The rate of growth for of Revenue Per Available Room (RevPar) measured for hotels across the country has been declining for a couple years. Revenue growth remains positive, however the rate of growth, which was actually measured in double-digit expansion in many markets has steadily transformed to mirror our weak GDP growth measurements of 1% - 3% per year. Lenders have noted that an increase in supply of one to three or more hotels in many cases can cause that paltry rate growth to turn negative very easily. Hence, the spigot of free-flowing capital has been turned off or at least significantly restricted.
Unfortunately for the developers that have projects ready to come out of the ground, this lending environment has caused many problems. They’ve fought the neighbors, wrestled town boards and were beat up by contractors too busy to consider new projects. Now that those battles are over, no one will lend the money to complete the project. However, a belief that revenue and cash flow have stabilized will cause skittish investors to return to the transaction markets. More markets with healthier longer term projects will cause capital to compete for quality investments. This will push down capitalization rates which have crept up over the past 18 months. An improvement in the value of hotel investment cash flow is great news for everyone concerned.
During a recent Colliers Real Estate event it was noted that over the past four years, construction costs rose 6% per year. Looking at the hotel industry, over those same four years, RevPar rose approximately 4% per year. Costs to run the hotel increased more than 3% per year. If the construction industry begins to feel some pain as inventory of projects declines, we should see a rollback of construction costs. This would be another fundamentally healthy move for long term resiliency of the value of hotel investments.
A roll back of construction costs may not happen in Boston. The noncyclical demand generators of Boston, the colleges, universities and hospitals all have ongoing and proposed construction projects that support many contractors and keep costs high. Since many hotels feed off of these demand generators, the investors of these hotel projects will just have to accept lower investment returns.

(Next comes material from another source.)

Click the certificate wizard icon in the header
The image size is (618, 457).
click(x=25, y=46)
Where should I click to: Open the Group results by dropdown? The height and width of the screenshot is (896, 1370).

As someone who remembers “RECOLL Management Corp.,†the FDIC, the RTC and more recently, Lehman Bros, mortgage backed securities, AIG and 1-800-get-a-loan, prudence is a watch-word for the next cycle. Many thanks to the lenders who have jumped out in front, took the lead and enabled positive growth to keep us in a stable path.
"If Passion drives, let reason hold the reins." Benjamin Franklin, 1749.
James O'Connell is the principal of O'Connell Hospitality Group, LLC, Danvers, Mass.
O'Connell Hospitality Group, LLC, (OHG) was formed in 2000 and has grown to become one of the nation's top real estate firms specializing in hotel investment transactions. In that time, O'Connell has presided over more than $2 billion of hotel investments ranging from oceanfront resorts, major urban hotel projects and suburban, upscale-limited service hotels.
Previous to OHG, James O'Connell was senior managing director for Insignia ESG/Hotel Partners and ran the hospitality practice in the northeastern U.S. region. He is a proud alumnus of RECOLL Management Corp., where he managed hotel dispositions from the failed Bank of New England, an active member of the International Society of Hospitality Consultants, and a REFA sponsor. He is a 1982 graduate of Massachusetts Maritime Academy.